All the flights that exceeded the limit were operated by United Airlines, and each topped the three-hour time by five minutes or less. All were flying out of Chicago's O'Hare airport on the same day - June 18 - when thunderstorms and winds battered the area. United later canceled two of the flights that were held up.
United said in a statement that the weather prevented employees from safely loading and unloading aircraft at a few points during the day. The airline said it gave passengers food, drinks and regular updates. It also provided compensation to customers on the canceled flights.
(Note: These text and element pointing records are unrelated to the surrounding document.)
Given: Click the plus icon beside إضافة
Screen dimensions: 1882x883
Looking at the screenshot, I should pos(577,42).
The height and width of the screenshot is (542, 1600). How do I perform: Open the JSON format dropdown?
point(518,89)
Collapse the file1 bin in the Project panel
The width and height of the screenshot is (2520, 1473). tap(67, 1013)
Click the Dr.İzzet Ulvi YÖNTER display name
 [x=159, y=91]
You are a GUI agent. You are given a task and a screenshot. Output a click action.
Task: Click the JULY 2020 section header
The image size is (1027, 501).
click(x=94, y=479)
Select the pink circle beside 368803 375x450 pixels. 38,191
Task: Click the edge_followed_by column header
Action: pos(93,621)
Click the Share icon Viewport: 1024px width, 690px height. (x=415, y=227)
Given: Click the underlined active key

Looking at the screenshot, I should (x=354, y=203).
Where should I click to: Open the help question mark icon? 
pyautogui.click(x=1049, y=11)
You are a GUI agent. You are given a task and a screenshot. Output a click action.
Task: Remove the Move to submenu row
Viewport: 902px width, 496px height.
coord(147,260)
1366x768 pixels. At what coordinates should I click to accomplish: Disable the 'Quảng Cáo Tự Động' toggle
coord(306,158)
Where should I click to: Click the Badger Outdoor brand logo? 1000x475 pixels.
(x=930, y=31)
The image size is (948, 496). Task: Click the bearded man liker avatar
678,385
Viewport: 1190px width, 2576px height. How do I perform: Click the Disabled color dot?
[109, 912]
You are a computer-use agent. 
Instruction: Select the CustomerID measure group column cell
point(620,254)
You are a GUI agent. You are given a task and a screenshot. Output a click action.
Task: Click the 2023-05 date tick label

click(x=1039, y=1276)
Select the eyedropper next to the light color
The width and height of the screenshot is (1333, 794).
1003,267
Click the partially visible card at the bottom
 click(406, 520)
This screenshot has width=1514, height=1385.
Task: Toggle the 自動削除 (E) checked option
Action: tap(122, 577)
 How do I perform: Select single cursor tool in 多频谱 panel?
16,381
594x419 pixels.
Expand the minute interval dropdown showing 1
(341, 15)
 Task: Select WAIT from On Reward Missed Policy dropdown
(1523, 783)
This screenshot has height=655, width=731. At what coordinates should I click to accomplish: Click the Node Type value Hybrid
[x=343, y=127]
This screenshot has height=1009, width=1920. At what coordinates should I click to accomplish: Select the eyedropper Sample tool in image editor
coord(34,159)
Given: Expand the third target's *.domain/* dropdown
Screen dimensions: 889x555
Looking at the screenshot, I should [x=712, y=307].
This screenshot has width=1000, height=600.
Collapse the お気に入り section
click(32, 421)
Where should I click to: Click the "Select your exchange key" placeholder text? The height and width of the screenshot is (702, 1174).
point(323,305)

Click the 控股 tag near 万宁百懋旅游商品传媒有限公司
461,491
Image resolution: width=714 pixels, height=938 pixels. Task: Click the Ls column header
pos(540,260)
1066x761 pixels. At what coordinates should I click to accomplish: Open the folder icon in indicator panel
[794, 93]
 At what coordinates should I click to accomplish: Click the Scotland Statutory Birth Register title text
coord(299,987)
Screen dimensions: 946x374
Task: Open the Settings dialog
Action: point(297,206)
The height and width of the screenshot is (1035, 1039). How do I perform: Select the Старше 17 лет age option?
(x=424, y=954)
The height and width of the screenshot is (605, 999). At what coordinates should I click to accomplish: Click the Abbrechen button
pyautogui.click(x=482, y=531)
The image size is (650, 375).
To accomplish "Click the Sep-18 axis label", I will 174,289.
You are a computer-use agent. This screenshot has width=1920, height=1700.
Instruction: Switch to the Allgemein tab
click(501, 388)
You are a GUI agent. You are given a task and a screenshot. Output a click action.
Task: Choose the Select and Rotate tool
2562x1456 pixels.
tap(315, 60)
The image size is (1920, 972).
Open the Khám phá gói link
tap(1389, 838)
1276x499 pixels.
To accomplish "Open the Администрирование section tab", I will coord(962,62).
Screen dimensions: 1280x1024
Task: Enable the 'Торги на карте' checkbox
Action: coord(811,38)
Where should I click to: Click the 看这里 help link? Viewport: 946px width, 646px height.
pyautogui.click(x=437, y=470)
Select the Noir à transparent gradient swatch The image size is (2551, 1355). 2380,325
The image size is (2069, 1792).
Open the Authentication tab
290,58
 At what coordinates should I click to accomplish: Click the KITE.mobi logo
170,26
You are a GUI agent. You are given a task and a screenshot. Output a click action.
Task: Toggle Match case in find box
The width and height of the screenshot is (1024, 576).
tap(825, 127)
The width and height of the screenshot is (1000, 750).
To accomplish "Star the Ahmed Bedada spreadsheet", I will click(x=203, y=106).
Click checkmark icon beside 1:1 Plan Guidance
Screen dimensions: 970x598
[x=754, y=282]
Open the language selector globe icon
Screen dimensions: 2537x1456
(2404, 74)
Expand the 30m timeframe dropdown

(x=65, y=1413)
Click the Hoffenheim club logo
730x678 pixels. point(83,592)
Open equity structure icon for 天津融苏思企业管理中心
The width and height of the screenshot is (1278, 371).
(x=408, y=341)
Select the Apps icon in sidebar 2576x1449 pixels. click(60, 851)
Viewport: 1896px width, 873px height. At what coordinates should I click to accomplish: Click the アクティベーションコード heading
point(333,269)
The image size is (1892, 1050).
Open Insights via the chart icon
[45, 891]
All those steps are required by the Department of Transportation.
The maximum fine under the rule is $27,500 per passenger, which could add up to $5 million or more for a fully packed airplane, but the department rarely imposes maximum fines.
"This is extremely positive news for consumers," Kevin Mitchell, chairman of the Business Travel Coalition, told Bloomberg News. "Airlines have surprised everyone in their ability to respond to this rule in short order."
United is the predominant carrier at O'Hare, handling about 31 percent of flights.
A spokeswoman for the Air Transport Association, which represents carriers, said in an e-mailed statement to Bloomberg that airlines "will continue to fully comply with the new tarmac delay rule."
There was no limit to time on the tarmac in June 2009, when 268 flights were delayed for more than three hours. June is one of the busiest months for air travel. It's also one of the stormiest months of the year.